Potential ticket injection attack?

[jricher]

In §3.6.2 the spec states:

ticket
  The permission ticket that was in the client's request for authorization data. 
  If the authorization server provides the "redirect_user" property, it MUST also 
  provide the "ticket" property. This helps the client avoid maintaining this state 
  information after the redirect.

If a client keeps no state on what ticket it's trying to process from this request, what's to prevent a rogue AS (or impostor) from injecting a new ticket in the response? As in, the client gets a valid ticket, then in the response a new, unrelated ticket is returned which the client then goes to attach claims to. This could be used to trick a client into getting its RqP to attach claims for a ticket ultimately destined for another (malicious) client.

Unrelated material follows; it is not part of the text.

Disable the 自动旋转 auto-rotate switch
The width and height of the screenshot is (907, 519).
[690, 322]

I'm not sure of the exact attack vector or its consequences, so this may be moot in a practical sense. However: if the server is required to return the same ticket, the client should be encouraged to verify this. If the server is not required to return the same ticket, then the client should be told that this is a possibility and it should not ever check the value.

[xmlgrrl]

I see your point...theoretically. The only practical consequences I can think of are that the client might end up getting some set of authorization data that is more than, less than (including zero), or different from what it thought it was trying to access. Since "more than" should be okay, and "less than" (including "zero") is always a possibility, and "different from" will be perceived as "zero" wrt the currently sought resource, it does seem moot. Of course, a rogue AS is still not a good thing!

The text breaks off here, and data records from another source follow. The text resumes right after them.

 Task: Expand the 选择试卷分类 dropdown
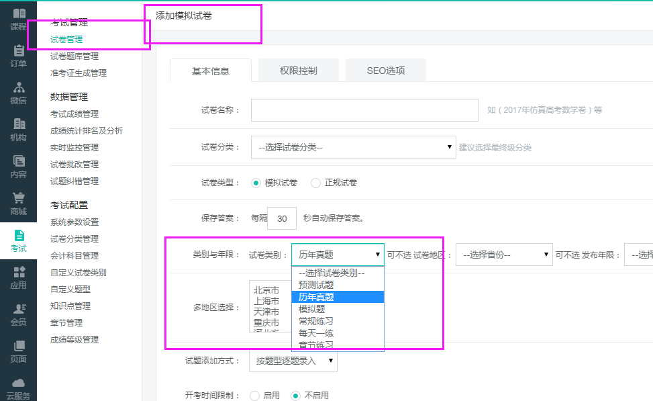coord(353,147)
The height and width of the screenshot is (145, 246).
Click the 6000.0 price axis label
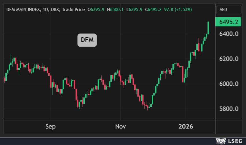tap(228, 84)
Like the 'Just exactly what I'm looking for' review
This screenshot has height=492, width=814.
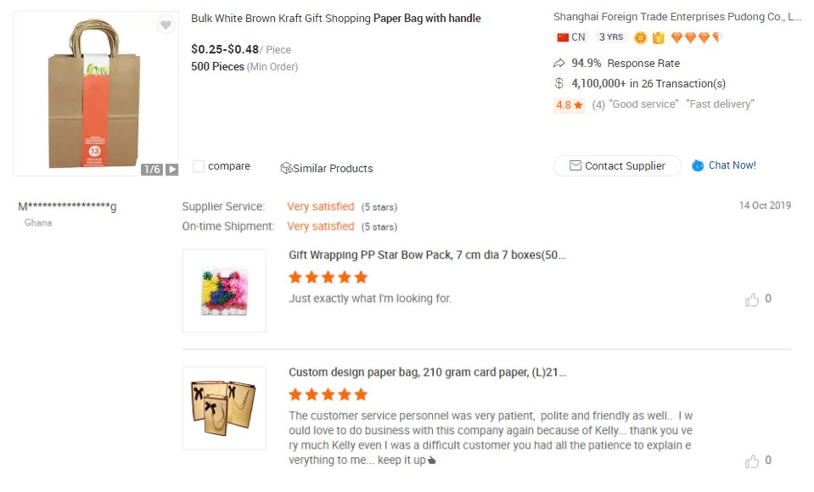pyautogui.click(x=752, y=299)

But since the point of the ticket return was client convenience, if we think the client "SHOULD" or "MUST" be checking that the value is the same, there's no point including it in the response.

[xmlgrrl]

In UMA ad hoc telecon 2015-09-08 (which had quorum), this was the discussion -- no conclusion yet:

"Since the client in the “one-down” position of having to trust the AS more than the AS trusts the client, the realistic business risk (vs. the “raw” threat) is quite low. Given that, and given the fact that if we don’t require clients to doublecheck the AS’s work they won’t do it :-), should we just keep the current spec wording? Then again, maybe the AS is just broken, and not malicious. Should we add an in-line note that the client SHOULD check that the ticket is the same? In that case, our rationale for having the AS save the client work is pointless.

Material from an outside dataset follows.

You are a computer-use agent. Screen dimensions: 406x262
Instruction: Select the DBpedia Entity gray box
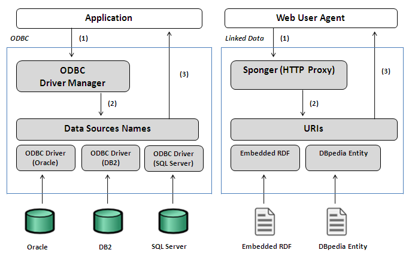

If we force the client to save the state, then the AS doesn’t have to do anything, and there’s nothing to get wrong! It means the client has to do a bit more work, guaranteed, but it was looking like it had to anyway. IOW, if it had to save state to check the AS’s work, which the AS did in order to save the client some work, then the client saved no work…

Is there any other rationale at all for the AS returning the ticket? We don’t think so.

But taking away a MUST would be backwards-incompatible. So let’s discuss this on Thursday."